Apolipoprotein A-I inhibits chemotaxis, adhesion, activation of THP-1 cells and improves the plasma HDL inflammatory index

Abstract

The anti-inflammatory effects of high density lipoprotein (HDL) are well described, however, such effects of Apolipoprotein A-I (ApoA-I) are less studied. Building on our previous study, we further explored the mechanism of anti-inflammatory effects of ApoA-I, and focused especially on the interaction between monocyte and endothelial cells and plasma HDL inflammatory index in LPS-challenged rabbits.
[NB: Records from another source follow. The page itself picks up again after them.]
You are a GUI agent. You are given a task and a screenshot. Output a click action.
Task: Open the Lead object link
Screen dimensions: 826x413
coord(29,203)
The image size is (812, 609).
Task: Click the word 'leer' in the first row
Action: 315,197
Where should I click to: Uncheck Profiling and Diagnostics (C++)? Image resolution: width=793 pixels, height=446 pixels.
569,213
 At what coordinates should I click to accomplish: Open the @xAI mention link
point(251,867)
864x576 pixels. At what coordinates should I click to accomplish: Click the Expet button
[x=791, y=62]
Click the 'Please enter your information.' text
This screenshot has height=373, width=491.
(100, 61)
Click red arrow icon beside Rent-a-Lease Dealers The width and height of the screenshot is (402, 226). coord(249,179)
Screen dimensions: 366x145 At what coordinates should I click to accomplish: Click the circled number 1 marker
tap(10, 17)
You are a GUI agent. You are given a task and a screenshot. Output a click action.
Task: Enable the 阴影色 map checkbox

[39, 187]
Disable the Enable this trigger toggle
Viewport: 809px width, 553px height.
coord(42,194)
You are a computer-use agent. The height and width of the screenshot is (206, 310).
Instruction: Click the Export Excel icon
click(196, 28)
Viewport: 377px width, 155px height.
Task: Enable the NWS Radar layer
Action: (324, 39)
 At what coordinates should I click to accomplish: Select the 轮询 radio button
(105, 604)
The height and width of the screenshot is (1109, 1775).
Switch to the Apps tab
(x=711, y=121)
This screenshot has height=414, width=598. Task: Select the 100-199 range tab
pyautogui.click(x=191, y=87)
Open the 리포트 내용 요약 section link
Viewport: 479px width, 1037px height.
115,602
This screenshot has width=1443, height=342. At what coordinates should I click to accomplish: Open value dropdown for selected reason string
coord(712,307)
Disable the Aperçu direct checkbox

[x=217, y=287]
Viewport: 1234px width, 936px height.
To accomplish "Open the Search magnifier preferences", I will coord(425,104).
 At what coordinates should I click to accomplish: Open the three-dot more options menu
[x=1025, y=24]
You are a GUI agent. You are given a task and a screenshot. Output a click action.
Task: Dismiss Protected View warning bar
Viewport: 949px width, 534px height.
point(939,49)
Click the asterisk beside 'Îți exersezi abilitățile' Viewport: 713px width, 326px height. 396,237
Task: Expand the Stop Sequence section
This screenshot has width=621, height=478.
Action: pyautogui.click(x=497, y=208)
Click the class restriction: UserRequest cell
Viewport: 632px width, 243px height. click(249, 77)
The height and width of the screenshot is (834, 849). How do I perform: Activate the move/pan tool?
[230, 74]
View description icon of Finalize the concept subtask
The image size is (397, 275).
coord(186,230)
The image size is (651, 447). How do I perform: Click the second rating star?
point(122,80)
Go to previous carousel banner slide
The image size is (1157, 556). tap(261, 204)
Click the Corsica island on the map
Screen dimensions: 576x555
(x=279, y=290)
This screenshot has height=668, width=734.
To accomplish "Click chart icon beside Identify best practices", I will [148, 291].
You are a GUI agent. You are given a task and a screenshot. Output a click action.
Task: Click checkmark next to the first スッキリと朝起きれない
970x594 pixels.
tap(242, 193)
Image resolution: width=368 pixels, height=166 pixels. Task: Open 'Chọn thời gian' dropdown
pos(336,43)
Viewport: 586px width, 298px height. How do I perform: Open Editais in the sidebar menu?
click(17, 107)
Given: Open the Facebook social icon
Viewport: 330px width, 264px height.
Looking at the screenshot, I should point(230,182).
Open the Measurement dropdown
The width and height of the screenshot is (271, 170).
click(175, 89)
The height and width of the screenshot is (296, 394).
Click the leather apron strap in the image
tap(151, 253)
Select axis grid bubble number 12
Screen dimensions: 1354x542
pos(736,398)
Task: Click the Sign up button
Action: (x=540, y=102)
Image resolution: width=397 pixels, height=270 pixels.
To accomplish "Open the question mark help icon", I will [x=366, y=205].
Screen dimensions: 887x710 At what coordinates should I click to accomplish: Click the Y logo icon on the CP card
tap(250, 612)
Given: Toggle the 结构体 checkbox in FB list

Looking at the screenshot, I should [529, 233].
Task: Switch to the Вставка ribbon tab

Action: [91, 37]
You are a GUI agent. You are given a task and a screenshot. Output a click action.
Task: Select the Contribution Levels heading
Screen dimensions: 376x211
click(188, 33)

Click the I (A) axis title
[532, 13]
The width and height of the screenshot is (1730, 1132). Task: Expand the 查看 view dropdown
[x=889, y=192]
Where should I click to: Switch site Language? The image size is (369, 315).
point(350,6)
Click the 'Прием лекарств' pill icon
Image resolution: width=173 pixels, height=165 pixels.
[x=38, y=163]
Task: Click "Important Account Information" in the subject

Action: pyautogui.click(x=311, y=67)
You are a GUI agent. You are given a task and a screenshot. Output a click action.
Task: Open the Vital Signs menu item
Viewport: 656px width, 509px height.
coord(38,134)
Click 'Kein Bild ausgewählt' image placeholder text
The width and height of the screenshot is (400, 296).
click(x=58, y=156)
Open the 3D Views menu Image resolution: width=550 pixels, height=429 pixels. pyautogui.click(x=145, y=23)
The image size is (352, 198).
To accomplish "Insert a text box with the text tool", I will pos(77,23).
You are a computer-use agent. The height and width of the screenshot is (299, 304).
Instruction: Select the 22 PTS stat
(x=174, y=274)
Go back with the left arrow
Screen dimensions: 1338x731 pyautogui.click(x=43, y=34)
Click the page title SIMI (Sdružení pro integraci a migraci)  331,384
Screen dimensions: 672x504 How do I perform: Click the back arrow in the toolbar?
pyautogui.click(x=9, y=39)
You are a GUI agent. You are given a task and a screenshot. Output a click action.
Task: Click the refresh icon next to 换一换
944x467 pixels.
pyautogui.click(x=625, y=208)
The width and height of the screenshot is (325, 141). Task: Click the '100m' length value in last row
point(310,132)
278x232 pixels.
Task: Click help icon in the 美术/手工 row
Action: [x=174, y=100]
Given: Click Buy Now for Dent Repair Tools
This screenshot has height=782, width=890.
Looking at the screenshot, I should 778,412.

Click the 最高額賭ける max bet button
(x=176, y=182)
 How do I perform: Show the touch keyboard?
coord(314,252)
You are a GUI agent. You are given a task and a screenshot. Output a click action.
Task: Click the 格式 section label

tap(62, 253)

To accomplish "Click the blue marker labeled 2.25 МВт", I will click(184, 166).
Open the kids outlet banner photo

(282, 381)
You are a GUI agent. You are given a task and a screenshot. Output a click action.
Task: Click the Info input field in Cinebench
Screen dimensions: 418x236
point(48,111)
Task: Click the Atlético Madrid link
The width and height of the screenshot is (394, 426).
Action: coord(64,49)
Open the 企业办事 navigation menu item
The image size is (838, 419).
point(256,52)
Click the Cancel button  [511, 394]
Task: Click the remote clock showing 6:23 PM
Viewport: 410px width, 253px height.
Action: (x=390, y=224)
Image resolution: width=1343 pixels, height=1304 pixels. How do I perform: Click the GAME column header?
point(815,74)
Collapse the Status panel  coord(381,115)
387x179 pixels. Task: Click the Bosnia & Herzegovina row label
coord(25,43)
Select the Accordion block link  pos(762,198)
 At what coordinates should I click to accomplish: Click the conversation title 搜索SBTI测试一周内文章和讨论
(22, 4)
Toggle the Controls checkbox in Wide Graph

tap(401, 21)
Our results show that ApoA-I significantly decreased LPS-induced MCP-1 release from THP-1 cells and ox-LDL-induced THP-1 migration ratio ( P < 0.01, respectively). ApoA-I significantly decreased sL-selectin, sICAM-1 and sVCAM-1 release ( P < 0.01, P < 0.01, P < 0.05, respectively) from LPS-stimulated THP-1 cells. Furthermore, ApoA-I significantly inhibited LPS-induced CD11b and VCAM-1 expression on THP-1 cells ( P < 0.01, P < 0.05, respectively). ApoA-I diminished LPS-induced mCD14 expression ( P < 0.01) and NFκB nuclear translocation in THP-1 cells. After single dose treatment of ApoA-I, the value of plasma HDL inflammatory index in LPS-challenged rabbits was improved significantly ( P < 0.05). These results suggest that ApoA-I can inhibit chemotaxis, adhesion and activation of human monocytes and improve plasma HDL inflammatory index with presenting beneficial anti-inflammatory effects.